Story Transcript

Bolivia and the autonomist question

ZAA NKWETA, TRNN: Forrest, in the light of all the political developments that have been happening in Bolivia over the last few days, the new regional body called UNASUR gave a unanimous declaration of support for the Morales government. What is the significance of this? And how much political weight does this carry?

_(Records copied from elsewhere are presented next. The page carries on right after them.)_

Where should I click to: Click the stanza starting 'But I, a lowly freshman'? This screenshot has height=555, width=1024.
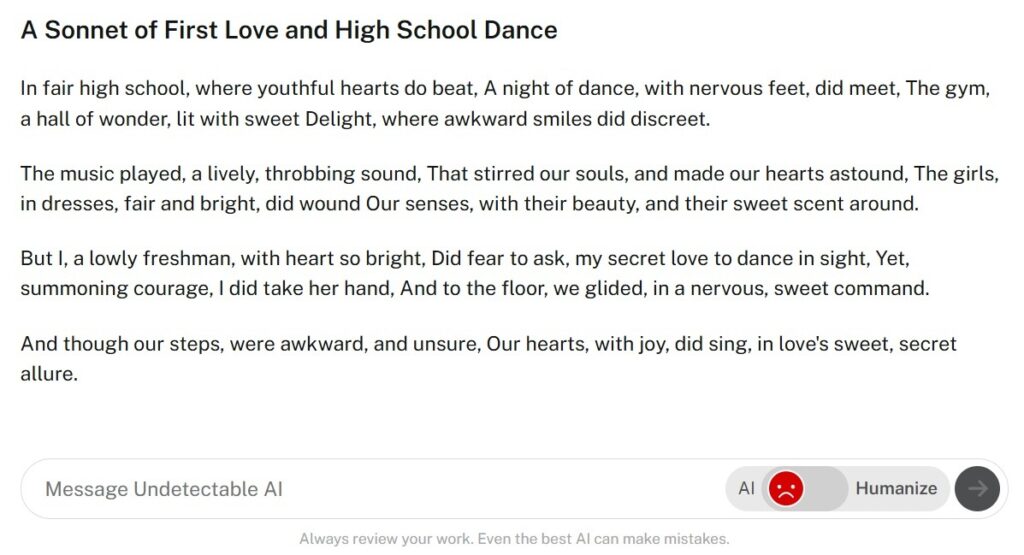pyautogui.click(x=474, y=273)
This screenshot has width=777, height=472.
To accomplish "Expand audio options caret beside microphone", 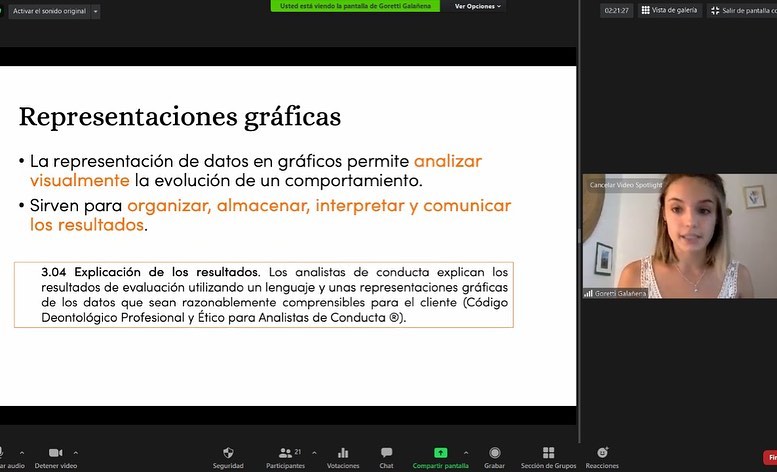I will (22, 452).
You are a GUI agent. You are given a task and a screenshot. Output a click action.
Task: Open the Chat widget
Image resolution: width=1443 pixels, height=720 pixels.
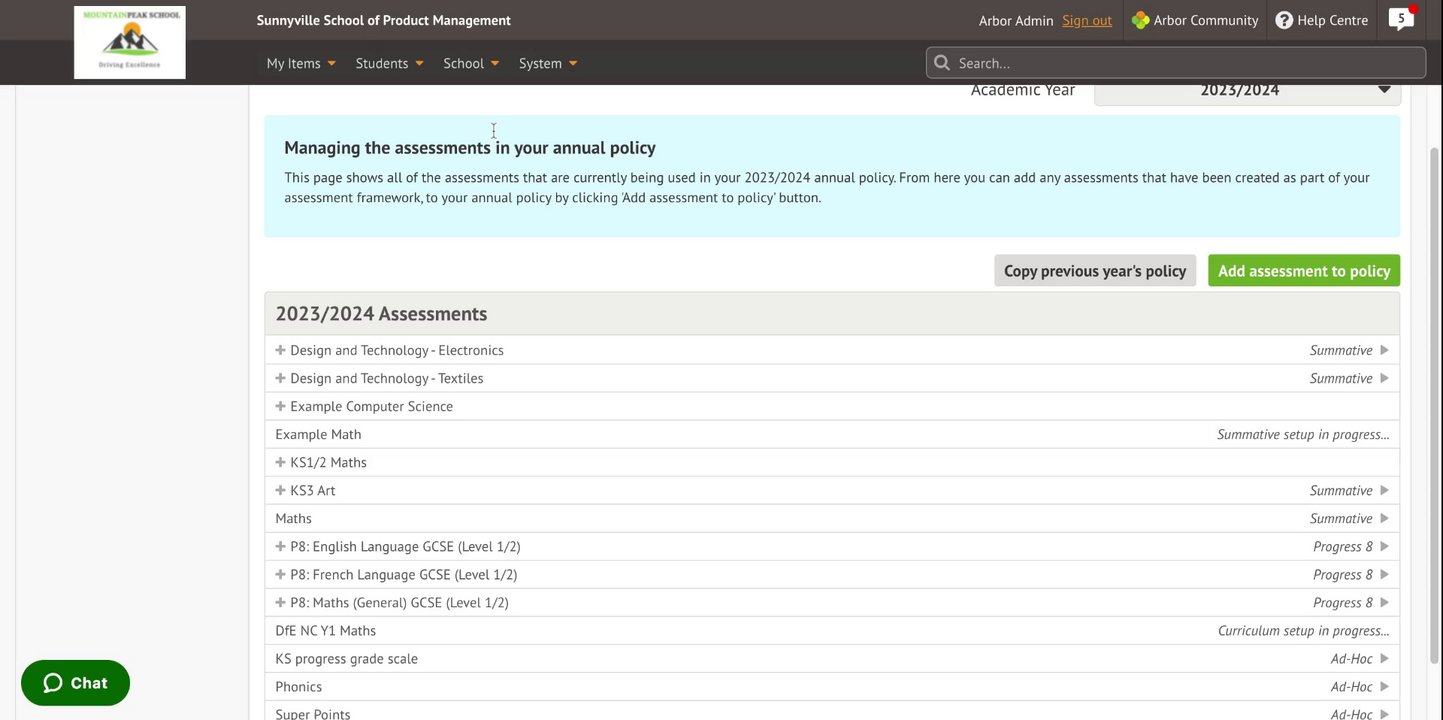[x=75, y=683]
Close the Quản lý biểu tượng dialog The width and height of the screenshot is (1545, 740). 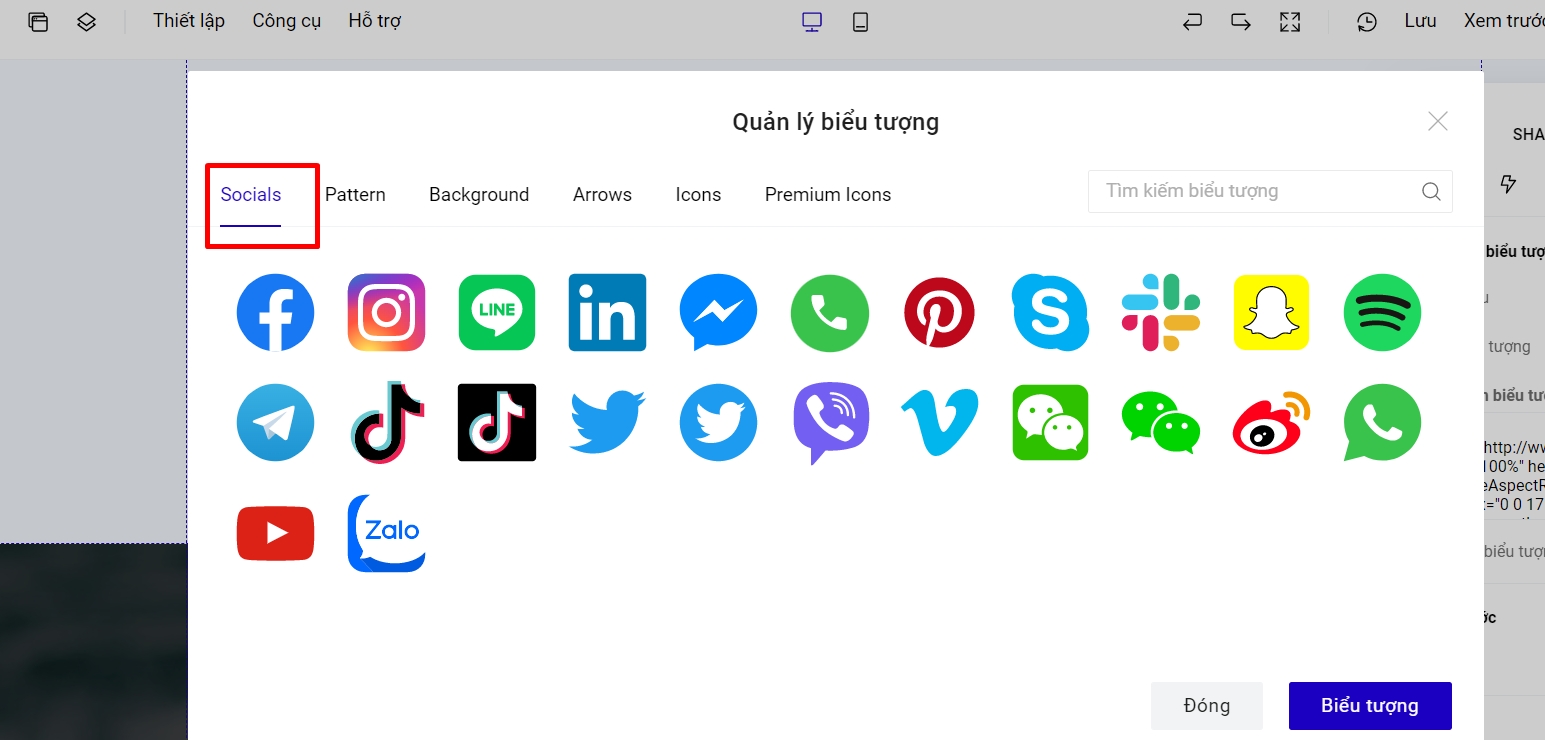(1437, 122)
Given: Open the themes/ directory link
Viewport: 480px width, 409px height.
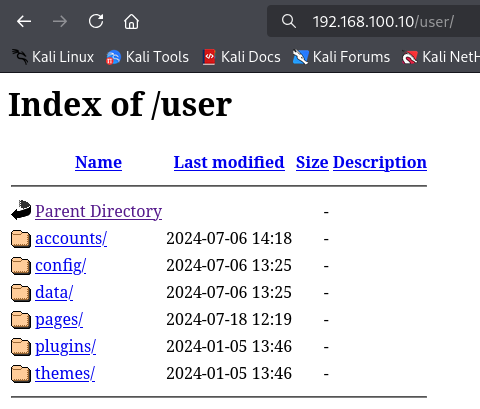Looking at the screenshot, I should (65, 373).
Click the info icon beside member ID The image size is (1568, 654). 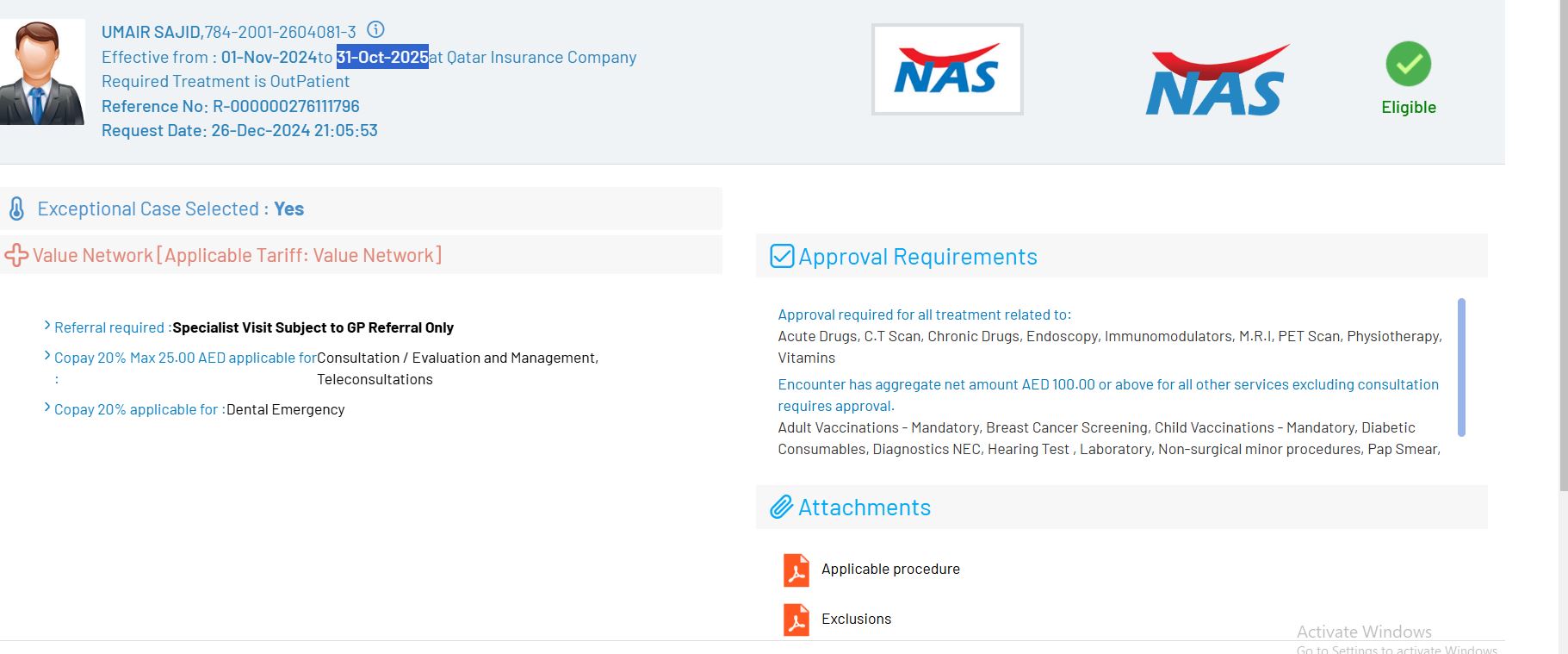[375, 30]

FORREST HYLTON, JOURNALIST AND AUTHOR: This is the second time since it’s been founded in four months that UNASUR has intervened decisively in a regional diplomatic crisis for a peaceful and consensual settlement, at least in terms of the countries of South America. The United States has really been cut out of the loop in terms of decision making process at the interstate level in the hemisphere, and this is historic. Not since the United States acquired the colony Puerto Rico in what was called the Spanish-American War of 1898, which really marked the rise to power of the United States as an empire, has the United States’ influence been so weak in its own backyard, so to speak. So you really see that its dominance in the Western Hemisphere has waned considerably as these countries come together in order to reaffirm the democratic legitimacy of Evo Morales and his government, as against the attempts at secession or sedition carried out by the opposition prefects in the eastern lowlands.

NKWETA: Now, you said this is unprecedented. Why do you believe that Morales has the support of his regional neighbors at this time? What has precipitated this support?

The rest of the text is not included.